La LKV gli faceva poche domande, a parte il fatto che gli imponeva di condurre una vita oscura come Clive Beaton, di abitare in Gran Bretagna e di aspettare. Lui aveva lasciato che il commercio dei francobolli morisse di morte naturale e si era dedicato ad altre attività più confacenti alle sue attitudini. Il suo amore per i cavalli, unito a un certo fiuto nel calcolo delle probabilità, lo aveva portato nella penombra delle attività che vivono attorno all’ambiente delle corse. Aveva puntato con buon successo, aveva lavorato come perito per diverse scuderie minori e, alla fine, aveva aperto un suo banco quando questa attività era divenuta legale. Anzi, già prima si sarebbe messo in proprio, ma una direttiva principale della LKV era di evitare ogni conflitto con le autorità. Diventato allibratore aveva attirato, senza volerlo, un gruppo di associazioni i cui membri vivevano spesso ai margini della legge. Ma Beaton non si era mai lasciato indurre a fare passi falsi. Benché ormai si considerasse come Clive Beaton e avesse imparato a bere whisky scozzese e birra inglese, non si era mai sposato e, ogni volta che rispondeva al telefono si aspettava regolarmente una voce del passato.

Le chiamate speciali arrivavano molto di rado. Una volta, quando era in Inghilterra già da due anni, il suo interlocutore sconosciuto, identificabile solo in codice, gli aveva ordinato di far fuori un uomo che abitava a un certo indirizzo di Liverpool. Beaton aveva trovato l’individuo, che diceva di essere un marittimo in pensione e, la sera stessa, lo aveva ucciso. Ritornato a Salford, aveva letto con attenzione tutti i giornali, ma la polizia, a quanto pareva, si era orientata verso un fatto di sangue nell’ambiente del porto, e il delitto era rapidamente sparito dalle testate dei quotidiani senza ripercussioni di nessun genere. Beaton a volte si chiedeva se quel delitto, per caso, non era una prova della sua efficienza e della sua fedeltà, ma era difficile che quel tipo di pensieri lo turbasse. In genere gli incarichi che riceveva, spesso a distanza di anni, gli facevano venire in mente il suo antico lavoro di controllo dei turisti: per esempio quando gli toccava accertarsi se un individuo si trovava effettivamente in un determinato albergo.

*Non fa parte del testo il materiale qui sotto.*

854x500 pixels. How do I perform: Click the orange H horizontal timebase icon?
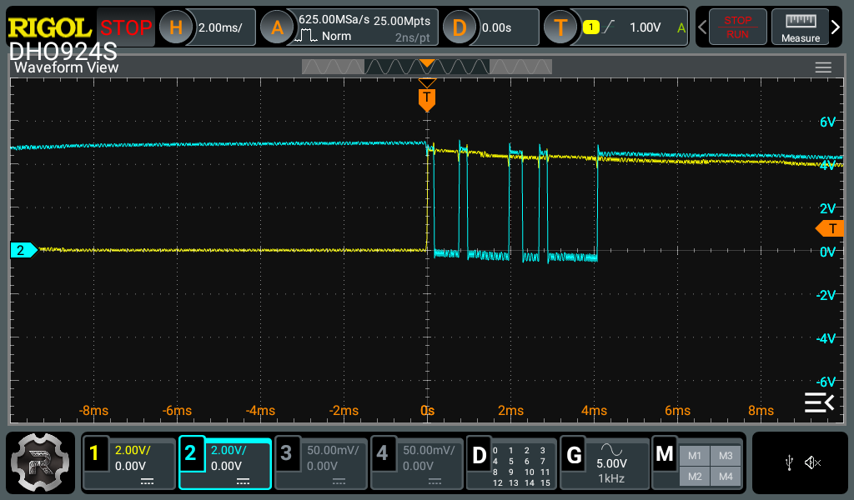click(x=176, y=28)
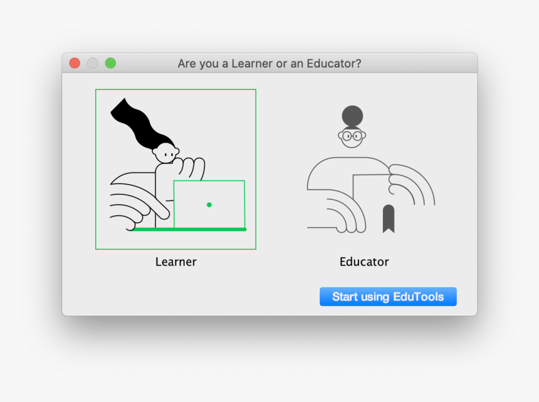
Task: Click the green zoom window button
Action: click(x=110, y=63)
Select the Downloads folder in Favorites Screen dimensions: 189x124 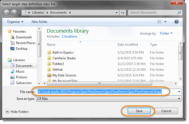24,37
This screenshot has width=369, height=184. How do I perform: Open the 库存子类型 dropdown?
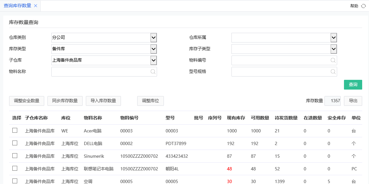point(334,49)
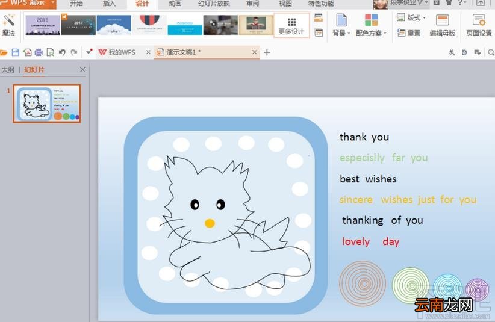Image resolution: width=495 pixels, height=322 pixels.
Task: Click the Print icon
Action: (39, 52)
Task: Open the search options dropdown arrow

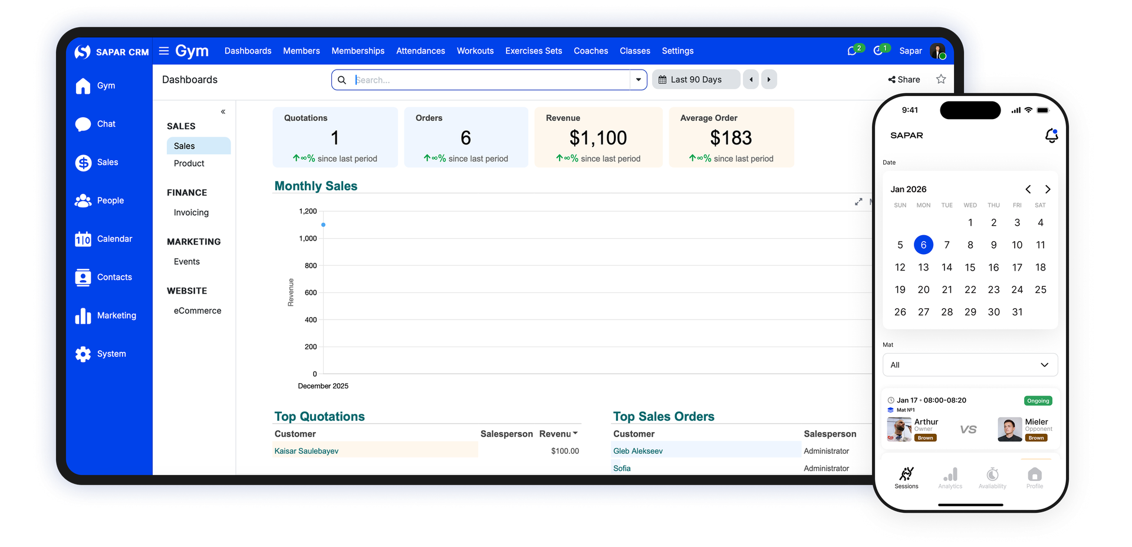Action: tap(638, 80)
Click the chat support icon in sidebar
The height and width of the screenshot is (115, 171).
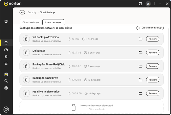coord(6,109)
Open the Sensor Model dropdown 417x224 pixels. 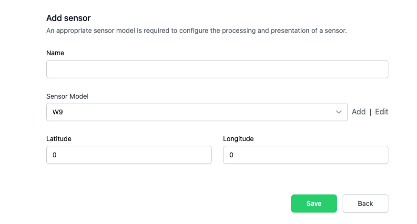point(196,112)
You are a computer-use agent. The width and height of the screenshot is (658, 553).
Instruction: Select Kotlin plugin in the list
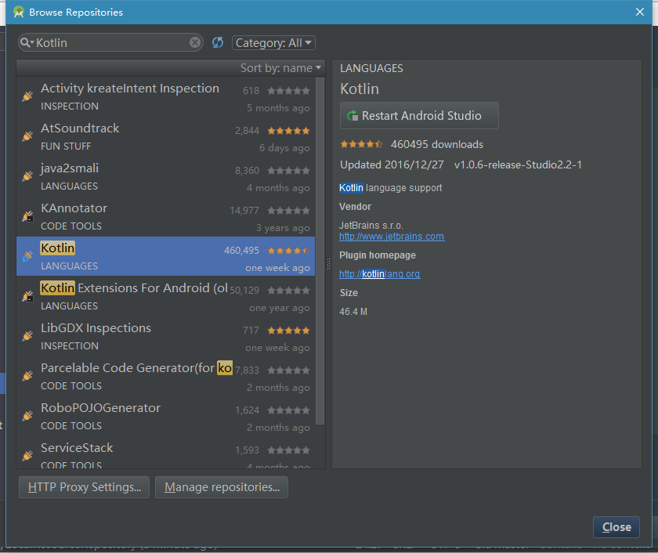click(165, 256)
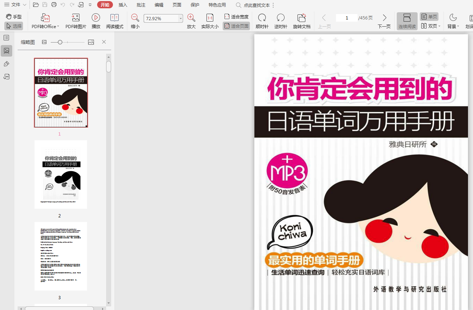Open the 特色应用 tab
The height and width of the screenshot is (310, 473).
[x=217, y=5]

Il caso Hutchman si presentò fin dal principio con tutte le caratteristiche delle grandi missioni. L’affare aveva avuto inizio il giorno prima, quando gli avevano dato un numero di precedenza assoluta comunicandogli che Hutchman era un centro di interesse continuo e che lui doveva tenersi in stato di preallarme. Da quel momento Beaton non si era più allontanato, se non di pochi passi, dal suo telefono privato.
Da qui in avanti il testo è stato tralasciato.